The No-Code Journey, Part 8: The AI Bender and the Family Business
Part 8 of the no-code series explores the challenges of building a mobile app, the frustrations of AI agent variability, and the joy of turning a solo project into a family business.







In Part 7, I detailed the chaotic but ultimately successful leap into mobile app development. We navigated architectural collapses, debugged 3 AM errors, and learned hard lessons about separating business logic.
Part 8 is where the rubber meets the road—or in this case, where the skis meet the snow. The past few weeks have been a whirlwind of app testing, frustrating agent interactions, and profound personal realizations. It’s a story about the stubborn limits of AI, the unexpected joy of building with family, and questioning the very nature of work and productivity.
The Gift of AI, The Curse of Unreliability
My wife says I’m on an “AI bender,” and she might be right. But what I’d say in my defense is that my screen time has gone down. I’m not endlessly scrolling through social media anymore. I’m building a future.
The last few months have been the most productive of my entire professional life, both in my day job and on these side projects. AI has been a gift, freeing me from the constraints of not knowing how to code. But that gift comes with a price: unreliability.
This morning, just as I was about to push a new version of the SnowSure mobile app for testing, Cursor stopped working. All I got was an endless loop of “The connection stalled. Please try again.” This happens far too often, and always at the most critical moments. It feels like my entire development team has called in sick on launch day.

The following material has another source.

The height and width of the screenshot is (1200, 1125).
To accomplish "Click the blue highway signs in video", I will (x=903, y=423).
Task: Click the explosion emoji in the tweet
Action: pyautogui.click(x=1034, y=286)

The Agent Roulette Continues
Just as quickly as a “Rock Star” agent appears, they vanish. I had an amazing agent who was solving deep-rooted architectural problems. I worked late into the night, trying to get as much done as possible before they disappeared. Sure enough, the next morning, they were gone.
The new agent greeted me with, “Hello! How can I help you with your snowsure-web project today?” All the context, all the momentum—gone. It’s like firing your lead developer and hiring a new one every single day.
Worse yet, some agents make decisions without asking. I spent weeks embedding webcam streams into each resort page. Then, one agent unilaterally decided to throw all that work away, replacing it with links to the resort’s official webcam page because it was “more reliable.” I would have yelled at a human developer for such a move. With an AI, you just have to sigh and fix it.
This experience has taught me a valuable lesson: when you get a good agent, don’t stop. Don’t take a break. Push until the system breaks, because you never know when your miracle worker will be replaced by an intern.
Accurate Data Is Everything
The most significant challenge is no longer speed; it’s accuracy. I have the data flowing into Airtable, but the sync to Sanity is unstable. This is where I truly appreciate the value of an experienced human engineer who can design a robust architecture from the start.
My son pointed out last night that the app has too many complicated features. He’s right.
I’ve been so focused on what’s possible that I’ve neglected what’s necessary.
We have multiple fields showing “snow depth,” each with a different value. It’s a glaring error.
I need to listen to my own advice: “Do less, better.”
AI is no longer helping me move fast. I built the initial idea in a flash, but making it production-ready is just as much work as a traditional software project. If the data isn’t correct, it creates a snowball effect of badness. The website is wrong, the SnowSure score is wrong, the app is wrong, and the email alerts are wrong. The entire product’s credibility is on the line.
A Family Affair
Despite the frustrations, this project has brought my family closer in unexpected ways. My wife, who was initially skeptical, came up with a brilliant feature idea. She didn’t want to know about powder days; she wanted to know about “Bluebird Days”—a perfect blue-sky day following a snowstorm. I added it to the SnowSure algorithm immediately.
My 16-year-old son has become my most trusted advisor on the mobile app. He’s now using Cursor himself to help me refine the functionality. We’ve pushed over 40 versions of the app to TestFlight, Apple’s testing platform. This has become a project we work on together, combining our shared passion for skiing with the new frontier of AI. My hope is to eventually hand SnowSure over to him to run as his own digital business.
The Future of Snow Reporting
This journey has me thinking bigger. The snow reporting industry is fragmented and controlled by a few big players. Why isn’t there an open-source initiative to make this data more accessible? SnowSure could be more than just a product; it could become a community or a non-profit dedicated to open data.
I’ve also discovered a new level of productivity. I now run two Cursor windows simultaneously—one for the core website and one for the mobile app. It’s like having two dedicated engineering squads working for me. It’s a powerful, and slightly terrifying, way to work.
We’re heading out on a two-week ski trip to Colorado and New Mexico, where we will thoroughly test the app in real-world conditions. It’s still not live in the App Store, but we’re getting closer. For the first time in my career, I’m not just designing the product; I’m building it, testing it, and living it. And that has made all the difference.
As of today, I have three live (but unpromoted) websites, 40 versions of an iOS app submitted for testing, and a family that has launched their own portfolio of sites. The “AI bender” has been the most creative and productive period of my life. The journey has been worth every late night, every frustrating bug, and every dollar spent on API credits.